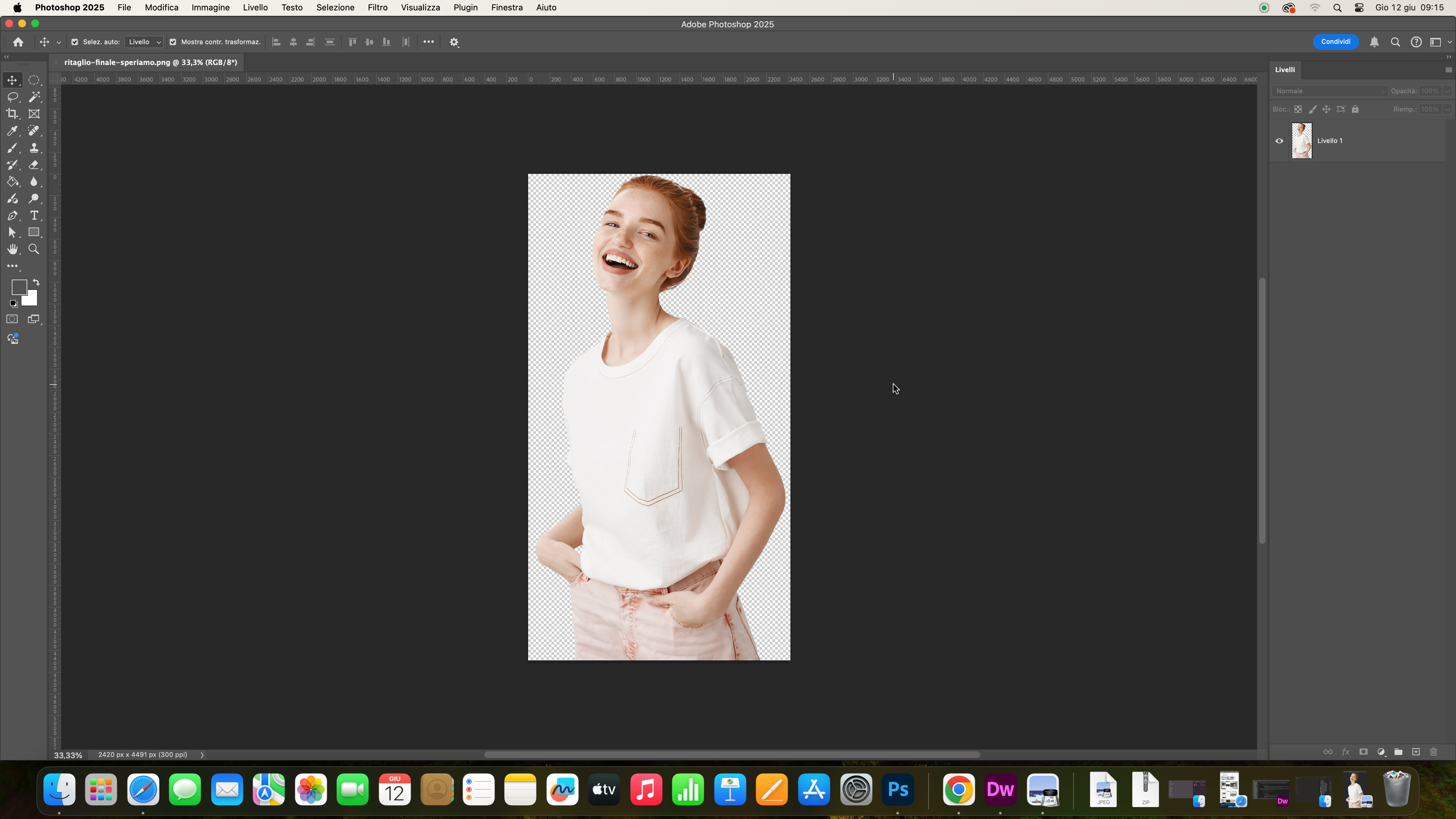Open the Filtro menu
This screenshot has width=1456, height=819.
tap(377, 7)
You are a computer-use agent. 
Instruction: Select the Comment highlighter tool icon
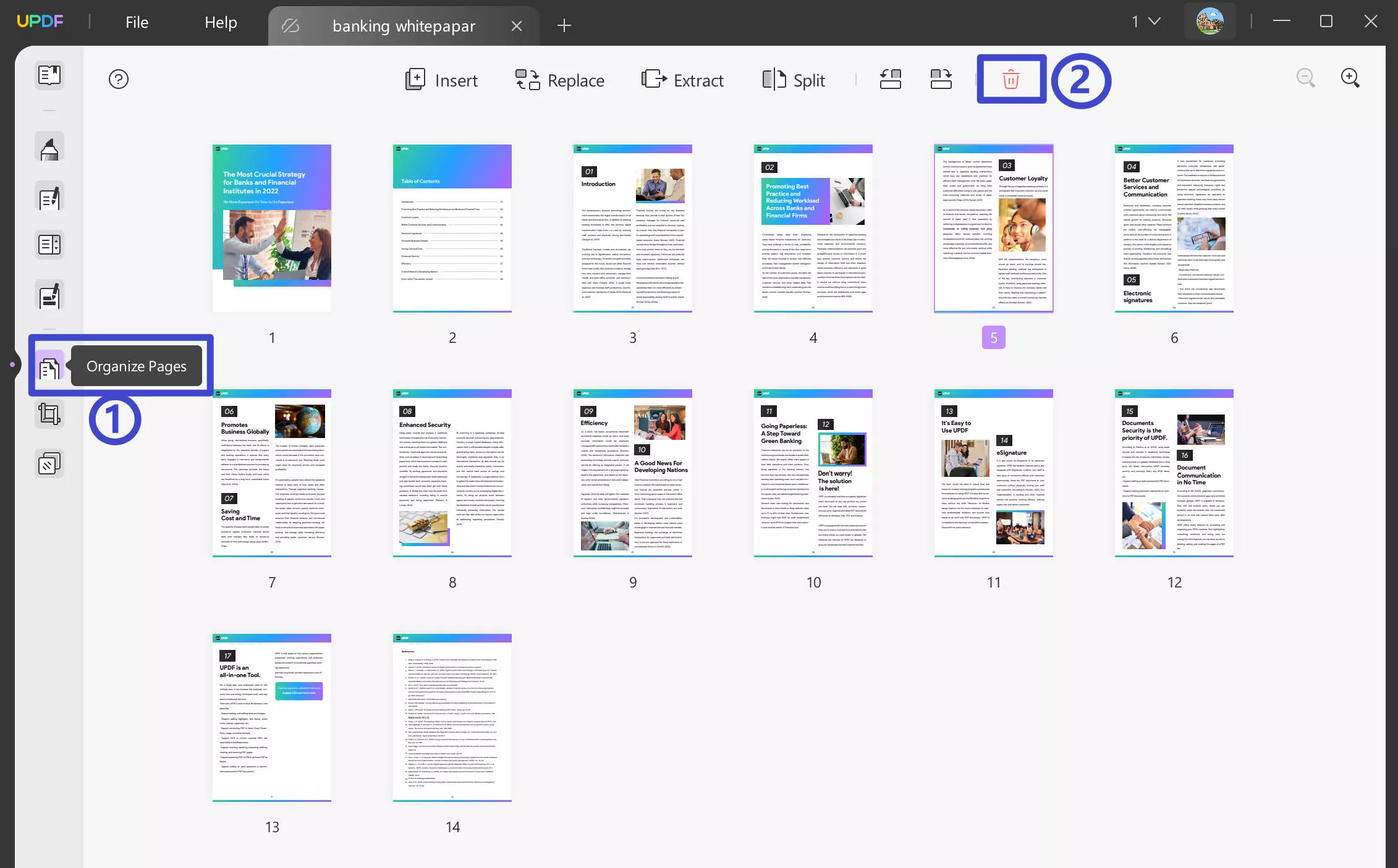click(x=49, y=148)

About this exercise: The lines to retype begin with the one containing "Instruction: Select the" and end with the last line of the records. Reproduce them exactly and omit the pictures.

Exercise result:
Instruction: Select the Comment highlighter tool icon
click(x=49, y=148)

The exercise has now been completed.